* [INSTRUCTIONS FOR THE TASK] Every entry below, first to last, should be restated word for word.

──────── GIVEN DATA

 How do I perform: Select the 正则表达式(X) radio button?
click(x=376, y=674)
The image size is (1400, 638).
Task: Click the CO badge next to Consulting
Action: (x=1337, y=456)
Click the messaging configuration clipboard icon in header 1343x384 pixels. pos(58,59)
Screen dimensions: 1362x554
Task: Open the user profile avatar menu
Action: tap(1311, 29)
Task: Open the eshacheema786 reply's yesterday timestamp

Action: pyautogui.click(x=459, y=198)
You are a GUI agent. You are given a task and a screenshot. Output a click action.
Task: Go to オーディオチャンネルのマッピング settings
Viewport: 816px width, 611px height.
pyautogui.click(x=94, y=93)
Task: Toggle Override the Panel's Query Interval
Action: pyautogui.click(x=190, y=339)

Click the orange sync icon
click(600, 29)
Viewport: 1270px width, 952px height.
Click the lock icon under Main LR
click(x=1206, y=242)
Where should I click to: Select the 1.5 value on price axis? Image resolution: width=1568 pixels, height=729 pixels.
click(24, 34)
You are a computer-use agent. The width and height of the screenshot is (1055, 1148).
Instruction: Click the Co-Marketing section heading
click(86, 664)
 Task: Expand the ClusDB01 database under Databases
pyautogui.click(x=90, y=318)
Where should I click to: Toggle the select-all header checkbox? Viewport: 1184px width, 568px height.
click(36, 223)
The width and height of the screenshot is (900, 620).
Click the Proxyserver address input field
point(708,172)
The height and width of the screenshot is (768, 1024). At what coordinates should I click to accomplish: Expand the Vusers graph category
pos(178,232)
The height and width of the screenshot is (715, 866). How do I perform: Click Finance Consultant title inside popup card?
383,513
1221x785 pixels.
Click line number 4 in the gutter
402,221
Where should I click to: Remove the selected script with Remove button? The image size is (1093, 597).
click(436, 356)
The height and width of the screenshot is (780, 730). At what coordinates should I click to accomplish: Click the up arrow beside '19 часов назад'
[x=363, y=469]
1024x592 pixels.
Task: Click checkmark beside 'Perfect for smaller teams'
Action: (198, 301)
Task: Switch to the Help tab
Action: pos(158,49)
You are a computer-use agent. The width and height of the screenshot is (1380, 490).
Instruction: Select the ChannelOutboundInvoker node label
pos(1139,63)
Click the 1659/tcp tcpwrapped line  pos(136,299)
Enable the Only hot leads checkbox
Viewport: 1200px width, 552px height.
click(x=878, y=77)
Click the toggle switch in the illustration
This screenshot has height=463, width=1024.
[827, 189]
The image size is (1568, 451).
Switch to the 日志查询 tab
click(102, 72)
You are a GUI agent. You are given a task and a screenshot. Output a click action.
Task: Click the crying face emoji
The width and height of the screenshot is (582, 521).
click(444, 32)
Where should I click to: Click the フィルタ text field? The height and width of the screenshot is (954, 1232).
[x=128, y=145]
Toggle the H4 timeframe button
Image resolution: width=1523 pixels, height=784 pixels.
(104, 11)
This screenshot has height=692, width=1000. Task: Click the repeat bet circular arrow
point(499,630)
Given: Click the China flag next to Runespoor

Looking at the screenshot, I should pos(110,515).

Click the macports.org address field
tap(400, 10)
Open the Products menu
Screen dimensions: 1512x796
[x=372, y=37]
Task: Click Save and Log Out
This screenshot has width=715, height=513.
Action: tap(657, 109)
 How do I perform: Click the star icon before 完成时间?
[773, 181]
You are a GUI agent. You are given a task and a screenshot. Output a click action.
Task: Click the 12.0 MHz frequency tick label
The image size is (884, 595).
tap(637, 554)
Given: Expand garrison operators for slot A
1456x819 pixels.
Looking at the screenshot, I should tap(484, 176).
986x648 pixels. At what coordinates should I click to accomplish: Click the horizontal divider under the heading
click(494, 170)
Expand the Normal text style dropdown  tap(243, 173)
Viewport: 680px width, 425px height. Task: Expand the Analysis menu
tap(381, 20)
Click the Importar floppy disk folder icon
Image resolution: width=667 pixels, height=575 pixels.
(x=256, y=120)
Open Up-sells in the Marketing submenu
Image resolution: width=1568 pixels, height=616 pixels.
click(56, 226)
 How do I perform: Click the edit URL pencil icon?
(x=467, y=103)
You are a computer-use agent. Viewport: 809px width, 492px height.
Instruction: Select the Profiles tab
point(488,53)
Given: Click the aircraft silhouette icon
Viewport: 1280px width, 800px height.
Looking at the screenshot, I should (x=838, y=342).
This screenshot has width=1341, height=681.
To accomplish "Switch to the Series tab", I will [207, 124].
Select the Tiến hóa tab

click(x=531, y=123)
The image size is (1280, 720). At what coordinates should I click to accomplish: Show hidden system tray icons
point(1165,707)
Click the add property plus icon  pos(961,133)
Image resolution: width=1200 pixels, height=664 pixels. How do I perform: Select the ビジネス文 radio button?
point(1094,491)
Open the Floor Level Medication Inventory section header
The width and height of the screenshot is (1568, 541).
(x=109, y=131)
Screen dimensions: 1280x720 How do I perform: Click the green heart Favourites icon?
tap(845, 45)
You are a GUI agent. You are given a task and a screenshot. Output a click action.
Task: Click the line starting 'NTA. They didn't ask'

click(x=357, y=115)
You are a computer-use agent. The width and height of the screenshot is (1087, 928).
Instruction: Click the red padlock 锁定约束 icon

────────────────

* [COMPLETED TASK]
 How do I perform: Select the 正则表达式(X) radio button?
click(x=376, y=674)
The image size is (1400, 638).
Task: Click the CO badge next to Consulting
Action: (x=1337, y=456)
Click the messaging configuration clipboard icon in header 1343x384 pixels. pos(58,59)
Screen dimensions: 1362x554
Task: Open the user profile avatar menu
Action: tap(1311, 29)
Task: Open the eshacheema786 reply's yesterday timestamp

Action: pyautogui.click(x=459, y=198)
You are a GUI agent. You are given a task and a screenshot. Output a click action.
Task: Go to オーディオチャンネルのマッピング settings
Viewport: 816px width, 611px height.
pyautogui.click(x=94, y=93)
Task: Toggle Override the Panel's Query Interval
Action: pyautogui.click(x=190, y=339)

Click the orange sync icon
click(600, 29)
Viewport: 1270px width, 952px height.
Click the lock icon under Main LR
click(x=1206, y=242)
Where should I click to: Select the 1.5 value on price axis? Image resolution: width=1568 pixels, height=729 pixels.
click(24, 34)
You are a computer-use agent. The width and height of the screenshot is (1055, 1148).
Instruction: Click the Co-Marketing section heading
click(86, 664)
 Task: Expand the ClusDB01 database under Databases
pyautogui.click(x=90, y=318)
Where should I click to: Toggle the select-all header checkbox? Viewport: 1184px width, 568px height.
click(36, 223)
The width and height of the screenshot is (900, 620).
Click the Proxyserver address input field
point(708,172)
The height and width of the screenshot is (768, 1024). At what coordinates should I click to accomplish: Expand the Vusers graph category
pos(178,232)
The height and width of the screenshot is (715, 866). How do I perform: Click Finance Consultant title inside popup card?
383,513
1221x785 pixels.
Click line number 4 in the gutter
402,221
Where should I click to: Remove the selected script with Remove button? The image size is (1093, 597).
click(436, 356)
The height and width of the screenshot is (780, 730). At what coordinates should I click to accomplish: Click the up arrow beside '19 часов назад'
[x=363, y=469]
1024x592 pixels.
Task: Click checkmark beside 'Perfect for smaller teams'
Action: (198, 301)
Task: Switch to the Help tab
Action: pos(158,49)
You are a computer-use agent. The width and height of the screenshot is (1380, 490).
Instruction: Select the ChannelOutboundInvoker node label
pos(1139,63)
Click the 1659/tcp tcpwrapped line  pos(136,299)
Enable the Only hot leads checkbox
Viewport: 1200px width, 552px height.
click(x=878, y=77)
Click the toggle switch in the illustration
This screenshot has height=463, width=1024.
[827, 189]
The image size is (1568, 451).
Switch to the 日志查询 tab
click(102, 72)
You are a GUI agent. You are given a task and a screenshot. Output a click action.
Task: Click the crying face emoji
The width and height of the screenshot is (582, 521).
click(444, 32)
Where should I click to: Click the フィルタ text field? The height and width of the screenshot is (954, 1232).
[x=128, y=145]
Toggle the H4 timeframe button
Image resolution: width=1523 pixels, height=784 pixels.
(104, 11)
This screenshot has height=692, width=1000. Task: Click the repeat bet circular arrow
point(499,630)
Given: Click the China flag next to Runespoor

Looking at the screenshot, I should pos(110,515).

Click the macports.org address field
tap(400, 10)
Open the Products menu
Screen dimensions: 1512x796
[x=372, y=37]
Task: Click Save and Log Out
This screenshot has width=715, height=513.
Action: tap(657, 109)
 How do I perform: Click the star icon before 完成时间?
[773, 181]
You are a GUI agent. You are given a task and a screenshot. Output a click action.
Task: Click the 12.0 MHz frequency tick label
The image size is (884, 595).
tap(637, 554)
Given: Expand garrison operators for slot A
1456x819 pixels.
Looking at the screenshot, I should tap(484, 176).
986x648 pixels. At what coordinates should I click to accomplish: Click the horizontal divider under the heading
click(494, 170)
Expand the Normal text style dropdown  tap(243, 173)
Viewport: 680px width, 425px height. Task: Expand the Analysis menu
tap(381, 20)
Click the Importar floppy disk folder icon
Image resolution: width=667 pixels, height=575 pixels.
(x=256, y=120)
Open Up-sells in the Marketing submenu
Image resolution: width=1568 pixels, height=616 pixels.
click(56, 226)
 How do I perform: Click the edit URL pencil icon?
(x=467, y=103)
You are a computer-use agent. Viewport: 809px width, 492px height.
Instruction: Select the Profiles tab
point(488,53)
Given: Click the aircraft silhouette icon
Viewport: 1280px width, 800px height.
Looking at the screenshot, I should (x=838, y=342).
This screenshot has width=1341, height=681.
To accomplish "Switch to the Series tab", I will [207, 124].
Select the Tiến hóa tab

click(x=531, y=123)
The image size is (1280, 720). At what coordinates should I click to accomplish: Show hidden system tray icons
point(1165,707)
Click the add property plus icon  pos(961,133)
Image resolution: width=1200 pixels, height=664 pixels. How do I perform: Select the ビジネス文 radio button?
point(1094,491)
Open the Floor Level Medication Inventory section header
The width and height of the screenshot is (1568, 541).
(x=109, y=131)
Screen dimensions: 1280x720 How do I perform: Click the green heart Favourites icon?
tap(845, 45)
You are a GUI agent. You are given a task and a screenshot. Output a click action.
Task: Click the line starting 'NTA. They didn't ask'

click(x=357, y=115)
You are a computer-use agent. The width and height of the screenshot is (1087, 928).
Instruction: Click the red padlock 锁定约束 icon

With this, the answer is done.